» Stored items
▶

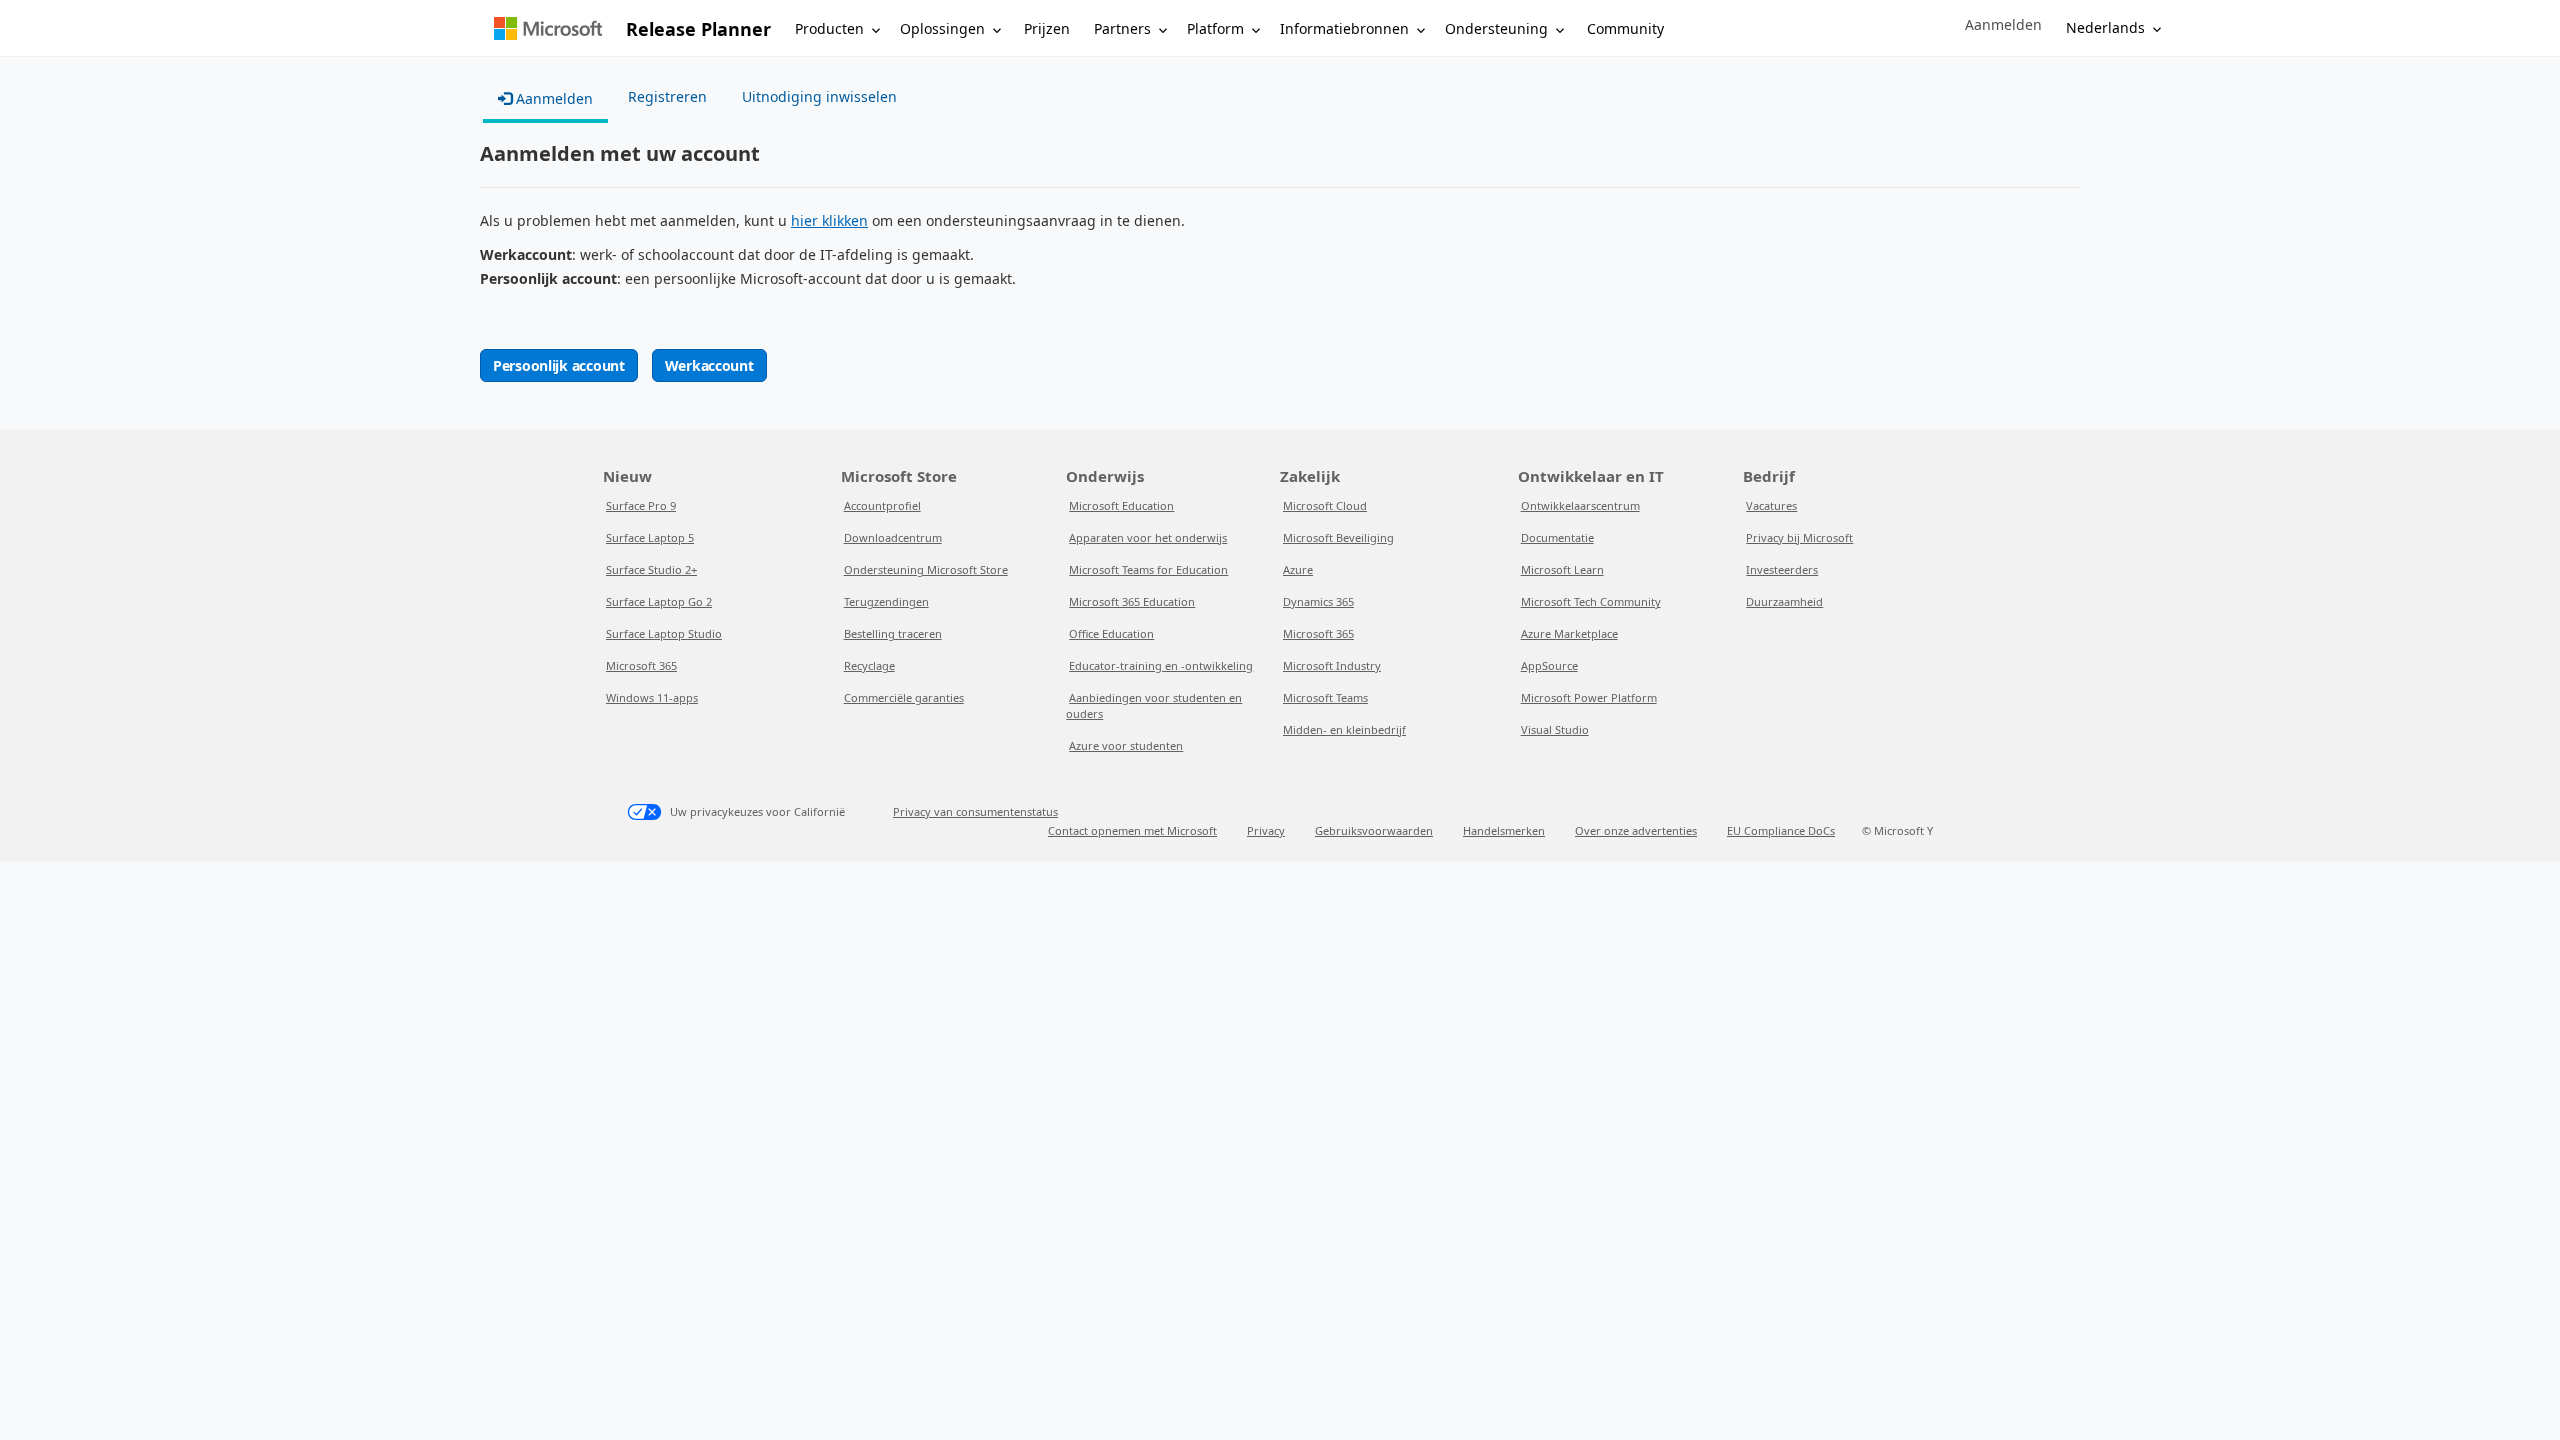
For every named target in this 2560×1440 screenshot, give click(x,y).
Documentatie (1557, 537)
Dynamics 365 (1318, 601)
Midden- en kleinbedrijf (1344, 729)
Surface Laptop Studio (664, 633)
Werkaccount (709, 365)
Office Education (1111, 633)
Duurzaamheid (1784, 601)
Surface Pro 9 (641, 505)
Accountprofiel (882, 505)
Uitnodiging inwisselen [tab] (819, 96)
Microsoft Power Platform (1589, 697)
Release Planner (698, 29)
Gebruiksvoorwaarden (1374, 830)
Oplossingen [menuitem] (942, 28)
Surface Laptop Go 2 (659, 601)
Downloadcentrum (893, 537)
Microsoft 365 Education (1132, 601)
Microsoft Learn (1562, 569)
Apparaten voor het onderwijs (1148, 537)
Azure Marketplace (1569, 633)
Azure (1298, 569)
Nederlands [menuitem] (2105, 27)
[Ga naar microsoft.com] (548, 28)
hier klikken (829, 220)
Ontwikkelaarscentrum (1580, 505)
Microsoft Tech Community (1591, 601)
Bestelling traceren (893, 633)
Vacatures (1771, 505)
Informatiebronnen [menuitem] (1344, 28)
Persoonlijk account (559, 365)
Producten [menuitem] (829, 28)
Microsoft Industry (1332, 665)
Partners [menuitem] (1122, 28)
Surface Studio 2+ (651, 569)
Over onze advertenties (1636, 830)
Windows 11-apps (652, 697)
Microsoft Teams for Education (1148, 569)
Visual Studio (1555, 729)
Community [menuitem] (1625, 28)
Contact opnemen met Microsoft (1132, 830)
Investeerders (1782, 569)
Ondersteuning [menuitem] (1496, 28)
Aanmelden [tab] (552, 98)
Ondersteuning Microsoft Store (926, 569)
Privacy (1266, 830)
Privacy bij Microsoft (1799, 537)
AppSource (1549, 665)
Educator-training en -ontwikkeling (1161, 665)
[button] (2003, 25)
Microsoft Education (1121, 505)
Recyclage (869, 665)
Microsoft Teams (1325, 697)
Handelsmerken (1504, 830)
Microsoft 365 (641, 665)
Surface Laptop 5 (650, 537)
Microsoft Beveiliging (1338, 537)
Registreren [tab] (667, 96)
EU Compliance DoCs (1781, 830)
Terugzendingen (886, 601)
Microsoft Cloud (1325, 505)
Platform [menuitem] (1215, 28)
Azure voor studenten (1126, 745)
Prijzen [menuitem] (1047, 28)
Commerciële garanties (904, 697)
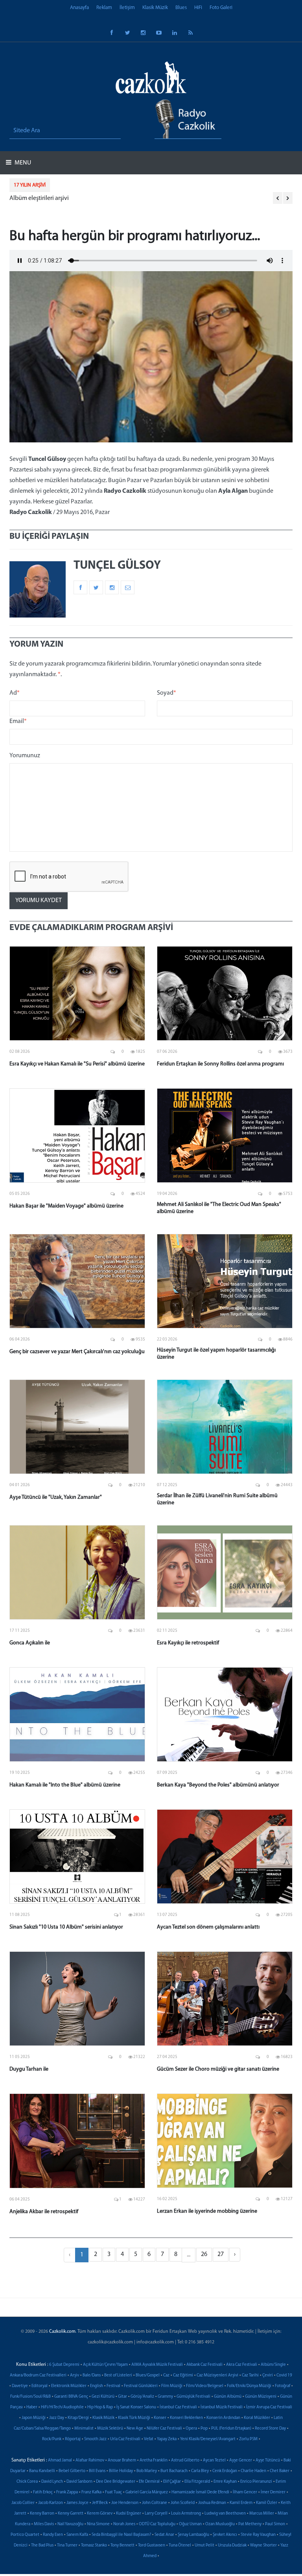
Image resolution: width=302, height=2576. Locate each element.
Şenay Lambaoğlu (193, 2535)
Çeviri (267, 2375)
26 (204, 2254)
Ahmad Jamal (60, 2460)
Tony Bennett (122, 2545)
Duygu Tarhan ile (28, 2069)
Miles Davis (44, 2524)
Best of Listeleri (118, 2375)
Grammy (165, 2397)
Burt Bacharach (174, 2471)
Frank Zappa (67, 2492)
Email (18, 721)
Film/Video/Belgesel (204, 2386)
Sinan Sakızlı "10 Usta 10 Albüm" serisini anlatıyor (66, 1927)
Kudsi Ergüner (128, 2513)
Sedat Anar (164, 2535)
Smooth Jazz (95, 2439)
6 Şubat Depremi (64, 2365)
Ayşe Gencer (240, 2460)
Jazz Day (56, 2418)
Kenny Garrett (70, 2513)
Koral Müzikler (257, 2418)
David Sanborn (79, 2482)
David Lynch (52, 2482)
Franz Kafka (91, 2492)
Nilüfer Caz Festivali (164, 2428)
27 (220, 2254)
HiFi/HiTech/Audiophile (62, 2407)
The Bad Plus (42, 2545)
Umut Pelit (204, 2545)
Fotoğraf (282, 2386)
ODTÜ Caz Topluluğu (157, 2524)
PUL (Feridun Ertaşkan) (231, 2428)
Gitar (122, 2397)
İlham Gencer (245, 2492)
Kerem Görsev (99, 2513)
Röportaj (73, 2439)
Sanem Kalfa (77, 2535)
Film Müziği (171, 2386)
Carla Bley (200, 2471)
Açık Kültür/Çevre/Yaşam (105, 2365)
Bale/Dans (92, 2375)
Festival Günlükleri (141, 2386)
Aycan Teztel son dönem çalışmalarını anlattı (208, 1927)
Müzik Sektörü (110, 2428)
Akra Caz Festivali (241, 2365)
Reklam (104, 7)
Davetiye (20, 2386)
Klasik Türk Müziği (134, 2418)
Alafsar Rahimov (90, 2460)
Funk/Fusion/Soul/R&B (30, 2397)
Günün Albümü (227, 2397)
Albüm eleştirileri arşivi (39, 198)
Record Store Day (270, 2428)
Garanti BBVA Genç (71, 2397)
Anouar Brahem (122, 2460)
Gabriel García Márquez (146, 2492)
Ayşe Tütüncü (268, 2460)
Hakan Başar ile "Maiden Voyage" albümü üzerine (66, 1206)
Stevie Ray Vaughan (258, 2535)
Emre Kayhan (225, 2482)
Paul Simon (275, 2524)
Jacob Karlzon (50, 2503)
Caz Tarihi (250, 2375)
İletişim (127, 7)
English (96, 2386)
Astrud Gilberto (185, 2460)
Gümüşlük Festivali (193, 2397)
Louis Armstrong (186, 2513)
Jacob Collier (23, 2503)
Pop (204, 2428)
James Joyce (77, 2503)
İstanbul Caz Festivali (178, 2407)
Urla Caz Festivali (125, 2439)
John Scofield (183, 2503)
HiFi (198, 7)
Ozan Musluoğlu (220, 2524)
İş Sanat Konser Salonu (136, 2407)
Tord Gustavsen (151, 2545)
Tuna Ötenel (180, 2545)
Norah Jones (124, 2524)
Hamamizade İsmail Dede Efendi (200, 2492)
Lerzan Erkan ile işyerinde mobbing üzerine (207, 2211)
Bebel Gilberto (72, 2471)
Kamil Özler (266, 2503)
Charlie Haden (253, 2471)
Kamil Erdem (241, 2503)
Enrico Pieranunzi (256, 2482)
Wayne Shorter (263, 2545)
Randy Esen (53, 2535)
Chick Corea (27, 2482)
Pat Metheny (249, 2524)
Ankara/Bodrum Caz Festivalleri (38, 2375)
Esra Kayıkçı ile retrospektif (188, 1643)
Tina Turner (67, 2545)
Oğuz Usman (190, 2524)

◀

» Work order
Your answer must be an exact copy of the records, without the pictures.

» Written reply
For every named target in this 2560×1440 screenshot, give click(x,y).
Documentatie (1557, 537)
Dynamics 365 (1318, 601)
Midden- en kleinbedrijf (1344, 729)
Surface Laptop Studio (664, 633)
Werkaccount (709, 365)
Office Education (1111, 633)
Duurzaamheid (1784, 601)
Surface Pro 9 (641, 505)
Accountprofiel (882, 505)
Uitnodiging inwisselen [tab] (819, 96)
Microsoft Power Platform (1589, 697)
Release Planner (698, 29)
Gebruiksvoorwaarden (1374, 830)
Oplossingen [menuitem] (942, 28)
Surface Laptop Go 2 (659, 601)
Downloadcentrum (893, 537)
Microsoft 365 Education (1132, 601)
Microsoft Learn (1562, 569)
Apparaten voor het onderwijs (1148, 537)
Azure Marketplace (1569, 633)
Azure (1298, 569)
Nederlands [menuitem] (2105, 27)
[Ga naar microsoft.com] (548, 28)
hier klikken (829, 220)
Ontwikkelaarscentrum (1580, 505)
Microsoft Tech Community (1591, 601)
Bestelling traceren (893, 633)
Vacatures (1771, 505)
Informatiebronnen [menuitem] (1344, 28)
Persoonlijk account (559, 365)
Producten [menuitem] (829, 28)
Microsoft Industry (1332, 665)
Partners [menuitem] (1122, 28)
Surface Studio 2+ (651, 569)
Over onze advertenties (1636, 830)
Windows 11-apps (652, 697)
Microsoft Teams for Education (1148, 569)
Visual Studio (1555, 729)
Community [menuitem] (1625, 28)
Contact opnemen met Microsoft (1132, 830)
Investeerders (1782, 569)
Ondersteuning [menuitem] (1496, 28)
Aanmelden [tab] (552, 98)
Ondersteuning Microsoft Store (926, 569)
Privacy (1266, 830)
Privacy bij Microsoft (1799, 537)
AppSource (1549, 665)
Educator-training en -ontwikkeling (1161, 665)
[button] (2003, 25)
Microsoft Education (1121, 505)
Recyclage (869, 665)
Microsoft Teams (1325, 697)
Handelsmerken (1504, 830)
Microsoft 365 (641, 665)
Surface Laptop 5 (650, 537)
Microsoft Beveiliging (1338, 537)
Registreren [tab] (667, 96)
EU Compliance DoCs (1781, 830)
Terugzendingen (886, 601)
Microsoft Cloud (1325, 505)
Platform [menuitem] (1215, 28)
Azure voor studenten (1126, 745)
Prijzen [menuitem] (1047, 28)
Commerciële garanties (904, 697)
Image resolution: width=302, height=2576. Locate each element.
Şenay Lambaoğlu (193, 2535)
Çeviri (267, 2375)
26 (204, 2254)
Ahmad Jamal (60, 2460)
Tony Bennett (122, 2545)
Duygu Tarhan ile (28, 2069)
Miles Davis (44, 2524)
Best of Listeleri (118, 2375)
Grammy (165, 2397)
Burt Bacharach (174, 2471)
Frank Zappa (67, 2492)
Email (18, 721)
Film/Video/Belgesel (204, 2386)
Sinan Sakızlı "10 Usta 10 Albüm" serisini anlatıyor (66, 1927)
Kudsi Ergüner (128, 2513)
Sedat Anar (164, 2535)
Smooth Jazz (95, 2439)
6 Şubat Depremi (64, 2365)
Ayşe Gencer (240, 2460)
Jazz Day (56, 2418)
Kenny Garrett (70, 2513)
Koral Müzikler (257, 2418)
David Sanborn (79, 2482)
David Lynch (52, 2482)
Franz Kafka (91, 2492)
Nilüfer Caz Festivali (164, 2428)
27 (220, 2254)
HiFi/HiTech/Audiophile (62, 2407)
The Bad Plus (42, 2545)
Umut Pelit (204, 2545)
Fotoğraf (282, 2386)
ODTÜ Caz Topluluğu (157, 2524)
PUL (Feridun Ertaşkan) (231, 2428)
Gitar (122, 2397)
İlham Gencer (245, 2492)
Kerem Görsev (99, 2513)
Röportaj (73, 2439)
Sanem Kalfa (77, 2535)
Film Müziği (171, 2386)
Carla Bley (200, 2471)
Açık Kültür/Çevre/Yaşam (105, 2365)
Bale/Dans (92, 2375)
Festival Günlükleri (141, 2386)
Aycan Teztel son dönem çalışmalarını anlattı (208, 1927)
Müzik Sektörü (110, 2428)
Akra Caz Festivali (241, 2365)
Reklam (104, 7)
Davetiye (20, 2386)
Klasik Türk Müziği (134, 2418)
Alafsar Rahimov (90, 2460)
Funk/Fusion/Soul/R&B (30, 2397)
Günün Albümü (227, 2397)
Albüm eleştirileri arşivi (39, 198)
Record Store Day (270, 2428)
Garanti BBVA Genç (71, 2397)
Anouar Brahem (122, 2460)
Gabriel García Márquez (146, 2492)
Ayşe Tütüncü (268, 2460)
Hakan Başar ile "Maiden Voyage" albümü üzerine (66, 1206)
Stevie Ray Vaughan (258, 2535)
Emre Kayhan (225, 2482)
Paul Simon (275, 2524)
Jacob Karlzon (50, 2503)
Caz Tarihi (250, 2375)
İletişim (127, 7)
English (96, 2386)
Astrud Gilberto (185, 2460)
Gümüşlük Festivali (193, 2397)
Louis Armstrong (186, 2513)
Jacob Collier (23, 2503)
Pop (204, 2428)
James Joyce (77, 2503)
İstanbul Caz Festivali (178, 2407)
Urla Caz Festivali (125, 2439)
John Scofield (183, 2503)
HiFi (198, 7)
Ozan Musluoğlu (220, 2524)
İş Sanat Konser Salonu (136, 2407)
Tord Gustavsen (151, 2545)
Tuna Ötenel (180, 2545)
Norah Jones (124, 2524)
Hamamizade İsmail Dede Efendi (200, 2492)
Lerzan Erkan ile işyerinde mobbing üzerine (207, 2211)
Bebel Gilberto (72, 2471)
Kamil Özler (266, 2503)
Charlie Haden (253, 2471)
Kamil Erdem (241, 2503)
Enrico Pieranunzi (256, 2482)
Wayne Shorter (263, 2545)
Randy Esen (53, 2535)
Chick Corea (27, 2482)
Pat Metheny (249, 2524)
Ankara/Bodrum Caz Festivalleri (38, 2375)
Esra Kayıkçı ile retrospektif (188, 1643)
Tina Turner (67, 2545)
Oğuz Usman (190, 2524)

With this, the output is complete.